Март, первый весенний месяц, начало года по римскому календарю. Мартовские иды - игры в опасной близости от смерти, время, когда связанные в спокойную причинность чары, отстоявшие после завершения творения, колеблются и трепещут, чтобы выйти из связки по первому слову Мастера.

Март и его производные - главная точка приложения инфрапоэтических сил. Март - mort. Мор, мертв. В марте, вместе, в смерти. Елизавета Мнацаканова ничего не хочет рассказать о том, что произошло, но в тени текста вырисовывается пунктирная линия сюжета, отправное событие. Мне кажется, было так: они встретились в марте - он, любимый, и она, любимая. Маленький квадрат двора, куда свет проходит как отдельная, висящая в воздухе субстанция. Свет легко вычищаем, тогда остается мрак. Мрак никогда не исчезает из дворика, иногда только прикрывается светом. Влюбленных разлучает смерть. В краткой немецкой аннотации на обложке книги высказывается догадка: "оба персонажа мертвы, или, по крайней мере, один из них, именуемый цезарь". Это принятый в математике предел точности: мертв по крайней мере один из них (из нас), но, может быть, и оба.

Когда-то они вместе открывали окно и смотрели вниз на дворик и вверх, где синь небес. Но caesar мертв, ему в книге принадлежит абсолютное молчание. А любимой принадлежит голос, который утверждает среди прочего: "вместе в марте вместе мертвы".

Этой тайне нет окончательной разгадки, как и многим другим пробелам и миражам сюжета. Здесь именно сюжет предлагается для любителей кроссвордов - обнаруживается аналитическое раздолье для выстраивания версий случившегося, раздолье, по сравнению с которым детектив просто скучен - я и сам поддался магии реконструкции, интерпретации подробностей и намеков. Есть в высшей степени человеческое действие - преобразование тайны в задачу - с чертежиком, с карандашиком в руках или просто так, "в уме". Поэт, не владеющий настоящей тайной, воспринимает такую позицию враждебно, ибо она развеивает мимолетные, слабые чары. Но усиливает сильные, когда обнаруживается, что нет линейного выхода из лабиринта, и что выход не зависит от очередности открывания дверей.

IV

Книга Елизаветы Мнацакановой - это грандиозная попытка перехитрить смерть. В сущности, поэзия всегда занималась символическим обманом смерти, делая вид. Именно "делая вид", т.е. создавая прекрасную видимость торжества созвучий и картинок-визуализаций, где сама смерть была достаточно ручным анти-символом, как бы соломенным чучелом воображения - которое всегда бьют и побеждают. Слишком дешево достается торжество, если остается только выбирать сети, "когда идет бессмертье косяком".
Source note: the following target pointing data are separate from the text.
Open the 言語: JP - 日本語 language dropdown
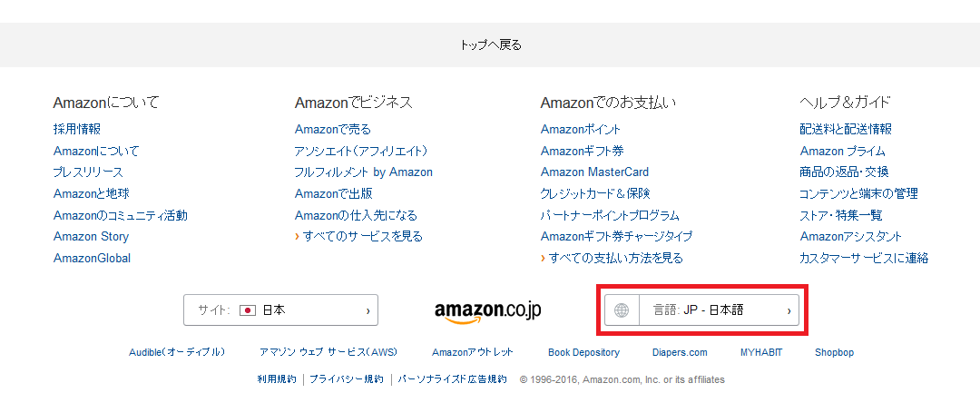This screenshot has width=980, height=393. point(703,310)
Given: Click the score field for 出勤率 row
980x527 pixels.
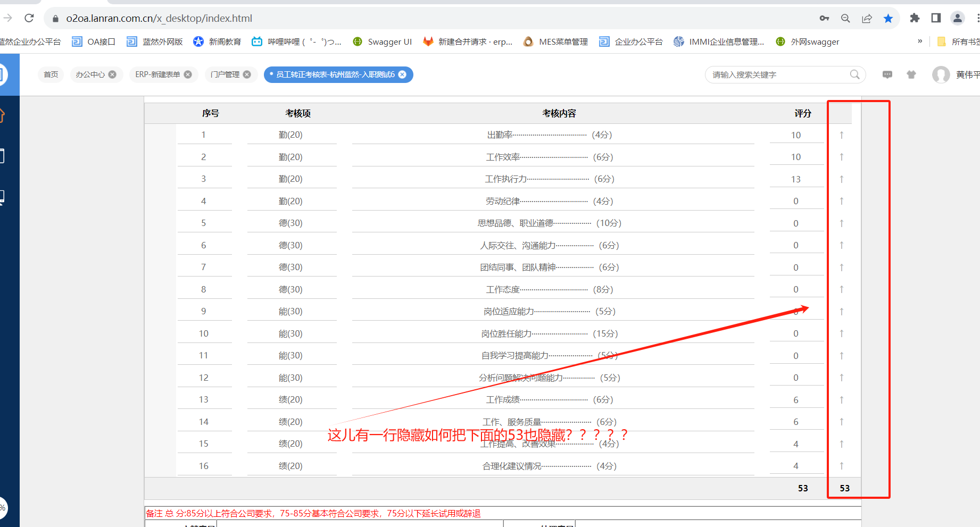Looking at the screenshot, I should [x=795, y=135].
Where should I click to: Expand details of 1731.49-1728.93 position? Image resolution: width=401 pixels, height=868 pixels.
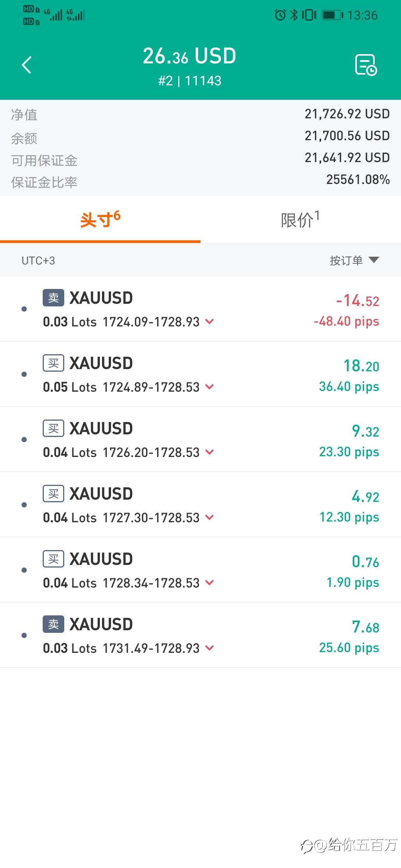(x=209, y=648)
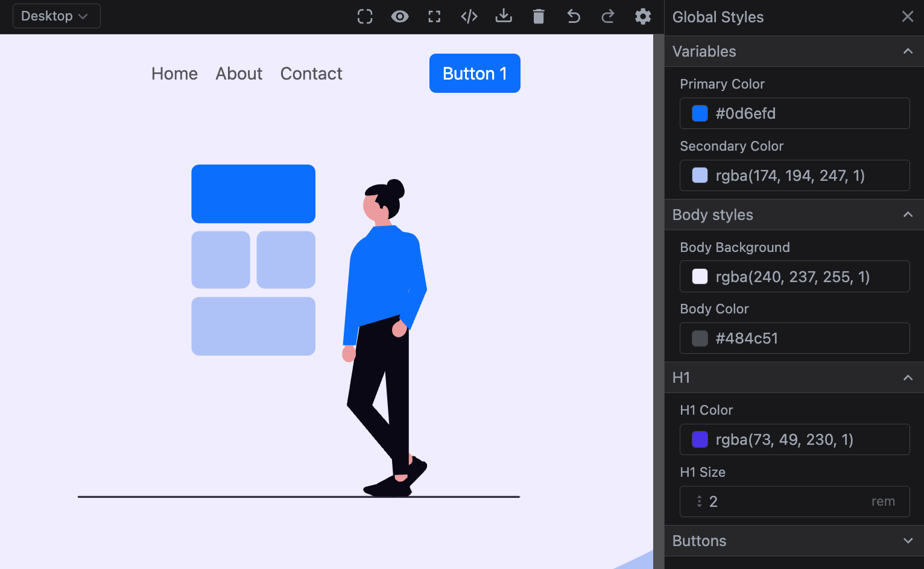The height and width of the screenshot is (569, 924).
Task: Select the Contact nav link
Action: [x=311, y=74]
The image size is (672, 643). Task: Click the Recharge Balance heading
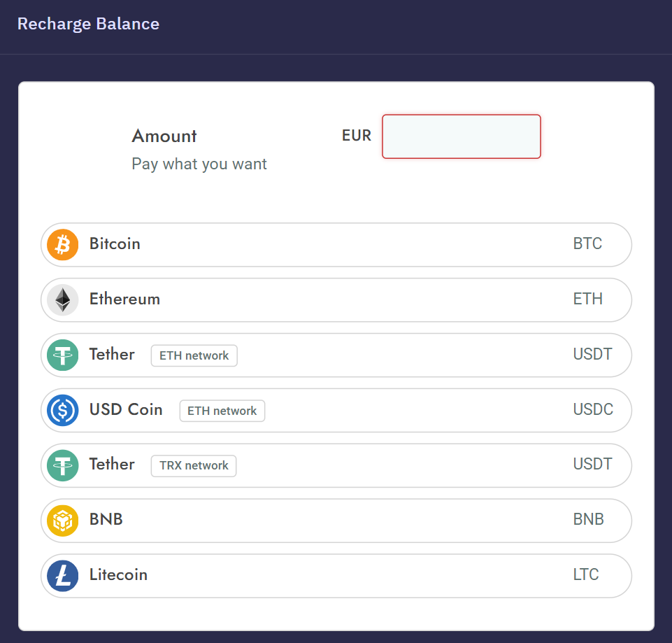[x=88, y=24]
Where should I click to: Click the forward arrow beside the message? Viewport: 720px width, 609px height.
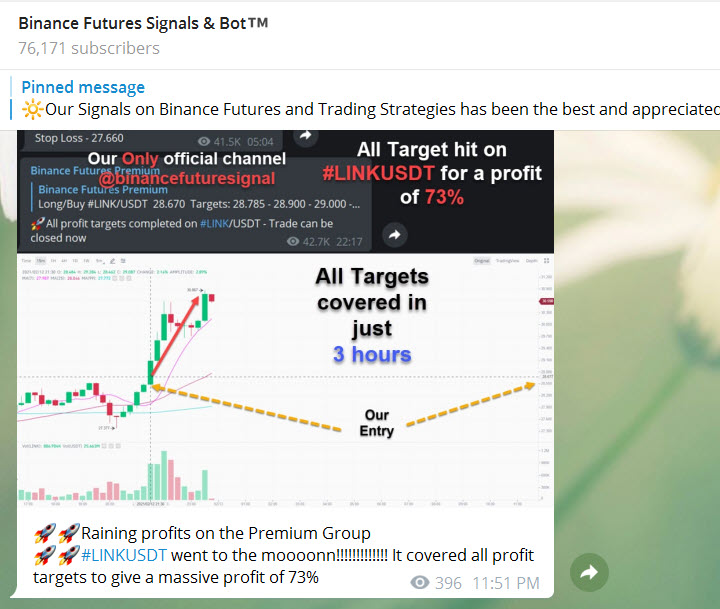(589, 573)
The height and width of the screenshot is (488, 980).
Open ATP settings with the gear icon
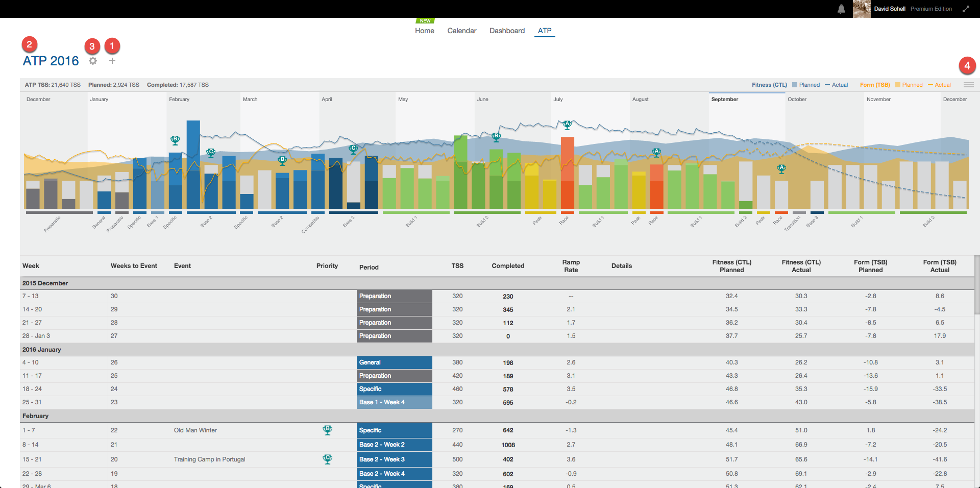pyautogui.click(x=93, y=61)
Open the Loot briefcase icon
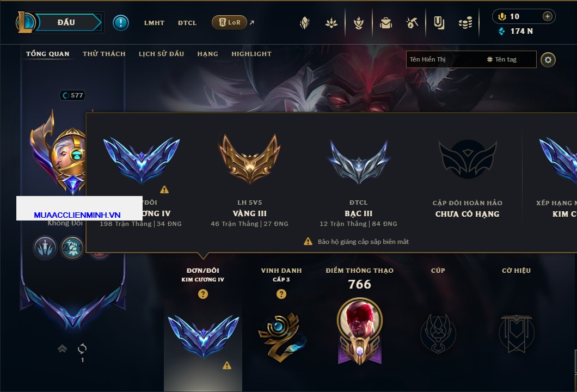The width and height of the screenshot is (577, 392). 385,23
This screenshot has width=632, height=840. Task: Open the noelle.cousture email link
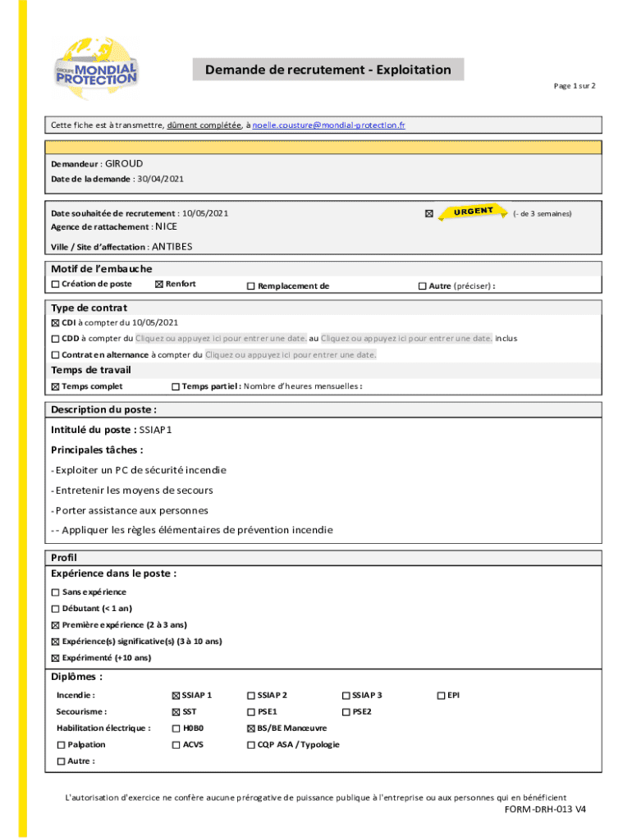(x=328, y=126)
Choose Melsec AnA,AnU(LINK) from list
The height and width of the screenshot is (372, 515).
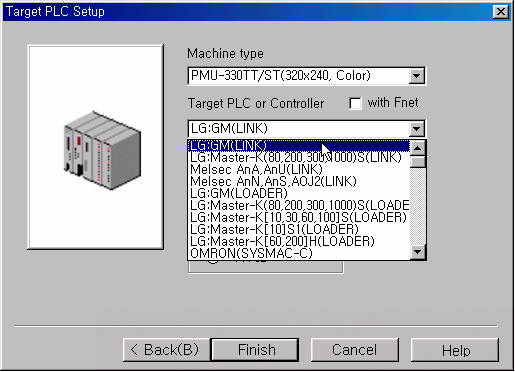coord(299,170)
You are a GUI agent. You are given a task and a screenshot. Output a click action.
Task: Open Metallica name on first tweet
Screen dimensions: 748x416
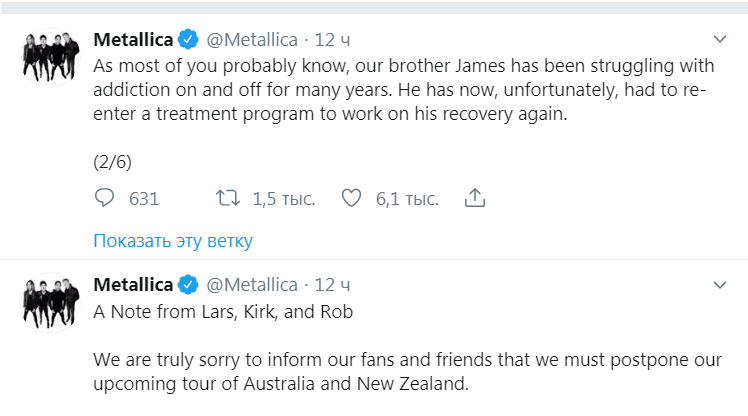point(133,40)
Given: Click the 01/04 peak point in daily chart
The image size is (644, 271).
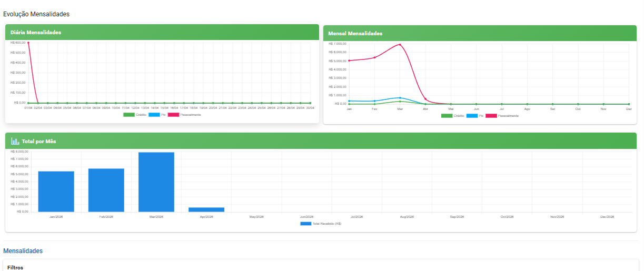Looking at the screenshot, I should [x=28, y=43].
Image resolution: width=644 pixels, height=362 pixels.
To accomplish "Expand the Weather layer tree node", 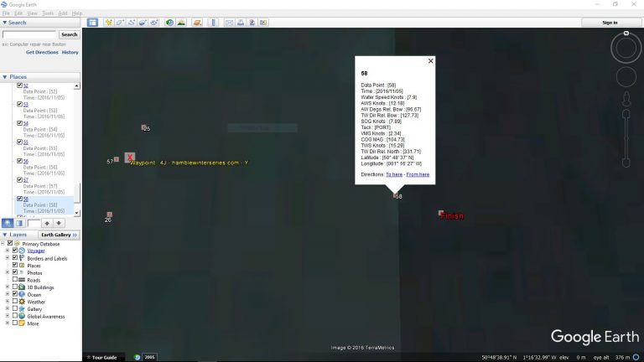I will [8, 302].
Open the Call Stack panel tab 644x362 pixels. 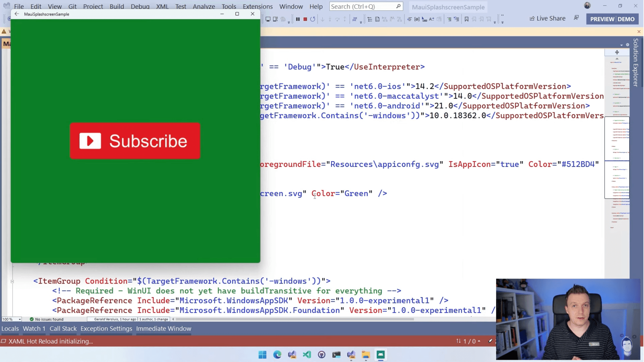pos(62,328)
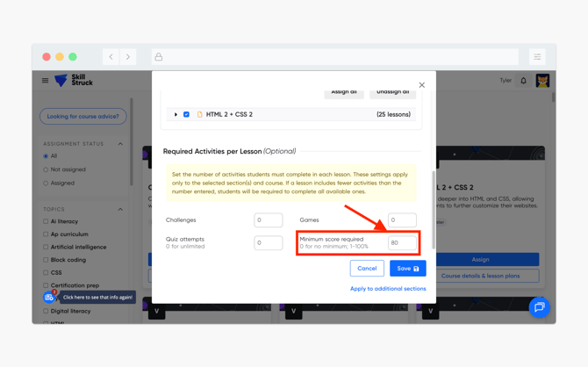Screen dimensions: 588x367
Task: Click the info badge icon at bottom left
Action: click(50, 297)
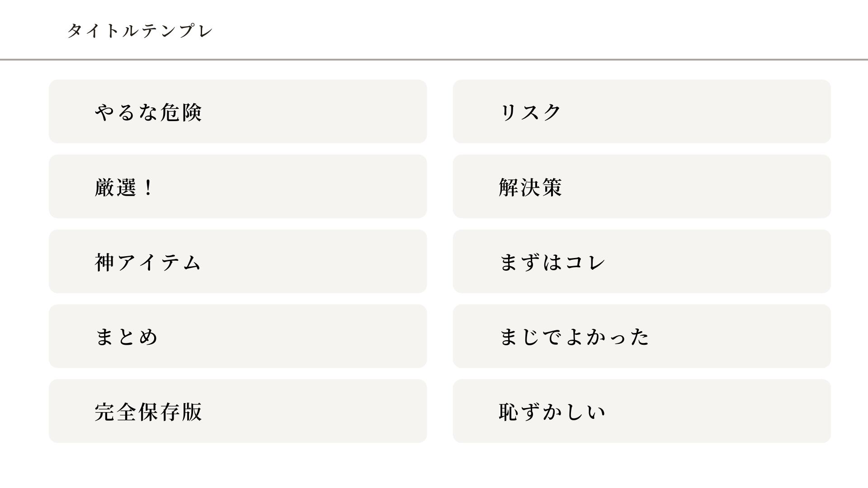Click the horizontal divider under the heading

434,59
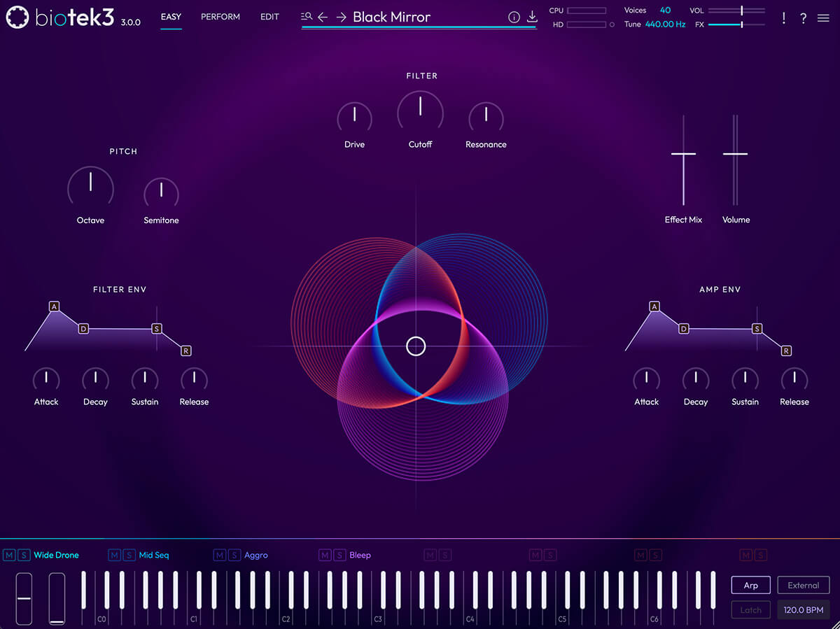Enable External sync mode
The width and height of the screenshot is (840, 629).
tap(803, 585)
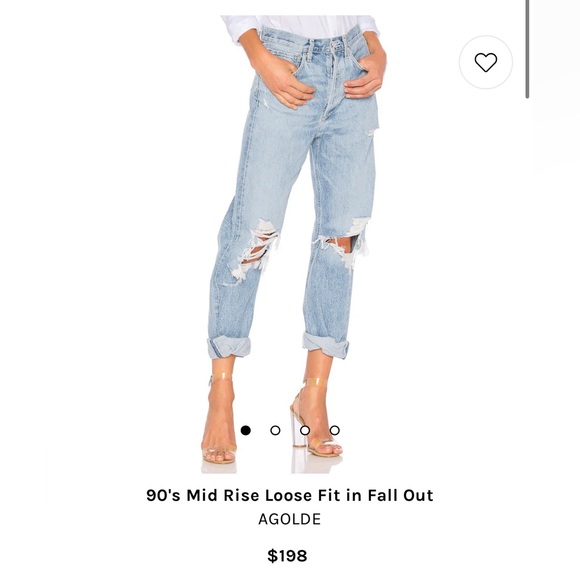The height and width of the screenshot is (580, 580).
Task: View AGOLDE brand page from subtitle
Action: 290,519
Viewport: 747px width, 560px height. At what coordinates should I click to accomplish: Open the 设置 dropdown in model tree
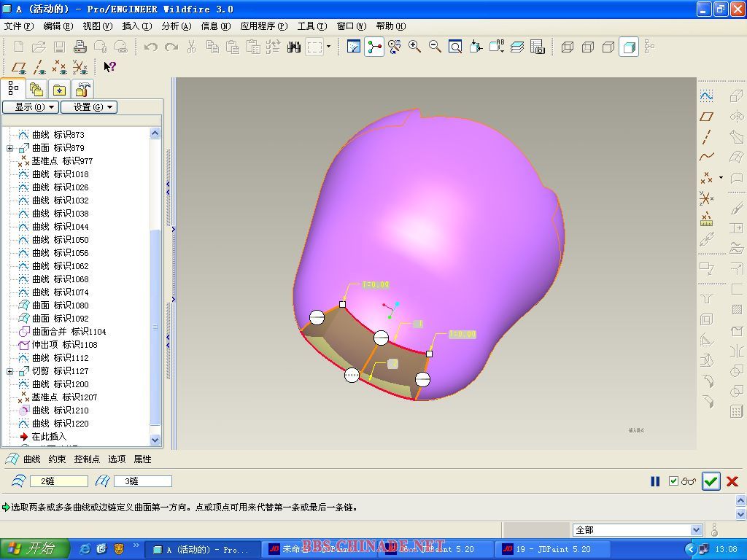pyautogui.click(x=88, y=107)
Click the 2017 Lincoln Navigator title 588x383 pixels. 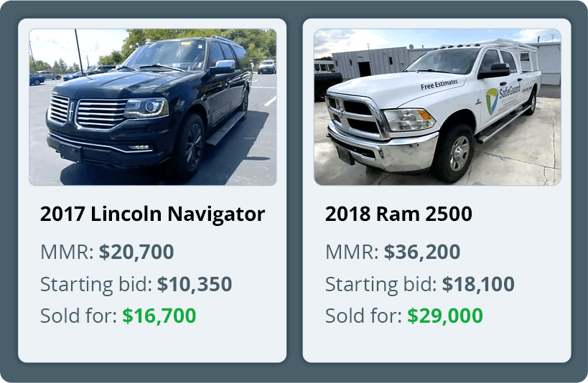pos(153,214)
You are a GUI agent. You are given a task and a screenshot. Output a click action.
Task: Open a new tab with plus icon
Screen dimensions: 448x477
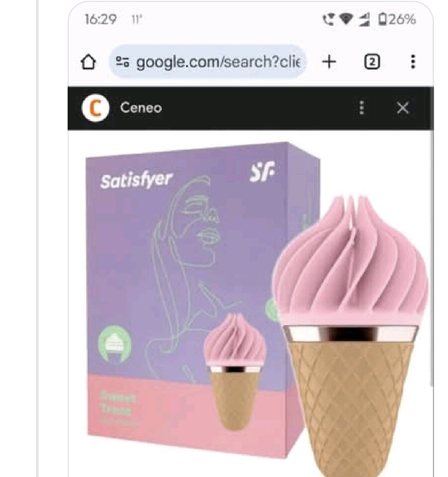[x=329, y=62]
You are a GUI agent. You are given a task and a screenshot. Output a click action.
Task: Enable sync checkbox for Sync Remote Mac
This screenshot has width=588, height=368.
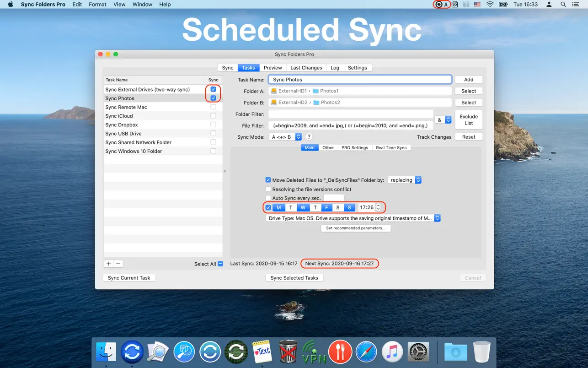click(x=213, y=107)
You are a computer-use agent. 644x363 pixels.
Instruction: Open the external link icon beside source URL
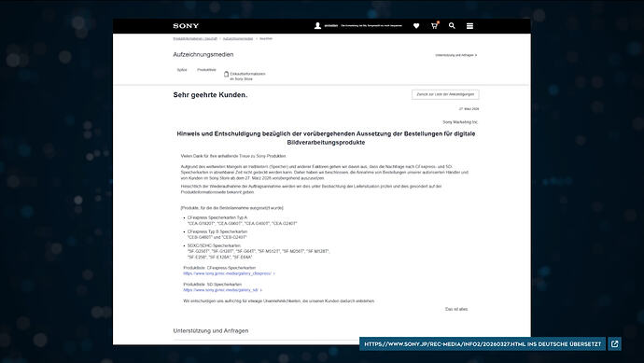point(614,344)
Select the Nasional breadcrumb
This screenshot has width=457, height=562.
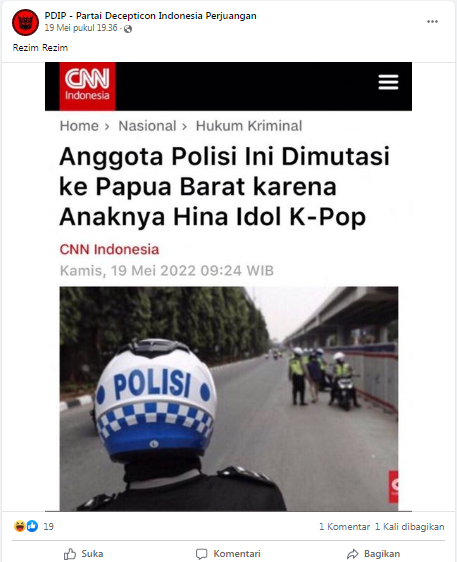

При этом страшная тяга и неутолимая жажда Танатоса обычно оставлялись в невидимости -- когда поэзия сама делает вид, она далеко не все допускает в символическое пространство зримости и блеска. Остается за "полем зрения", во тьме невысказанного деструктивная работа хаоса: тление, разложение, забвение, тщета символических усилий. Новоевропейский символизм традиционно "побеждает смерть тем, что "в упор не видит" ее ошеломляющего присутствия. Поэт играет в прятки со смертью как дитя: я закрываю глаза, значит тебе меня не видно.

В "Книге Завета" сделана попытка отбросить инфантилизм отворачивания от нестерпимого. Наоборот, поэт стремится проверить натяжение всех нитей, тянущих нас отсюда -- туда.

настанет март как будто мать нас ...нас...нас...на...за...
		   станет... март... будто...мать...будто...нас
				танет... танет...тянет...
нас тянет март как будто мать...как будто...нить...нас...
				танет...нас...тянет
		танет...тает...тает. ..нас...

(Nо.22,ч.1)

Необходимо отыскать и потянуть даже самые тонкие поэтинки (паутинки) тлена - ведь ими сшито нетленное. Как же иначе выпутать меня и близких, дорогих моих, не ощутив натяжения, тяги Танатоса, опутавшей даже материнское начало?

как будто...сматерью...как будто...смарит...как будто... 
						[смартом...смерен...сматерью...
(...)
угаснет марта свет

(Nо.23,ч.1)

Поэзия Мнацакановой несет удивительную концепцию, удивительную по своему бесстрашию говорить и видеть, не опуская, не закрывая глаз.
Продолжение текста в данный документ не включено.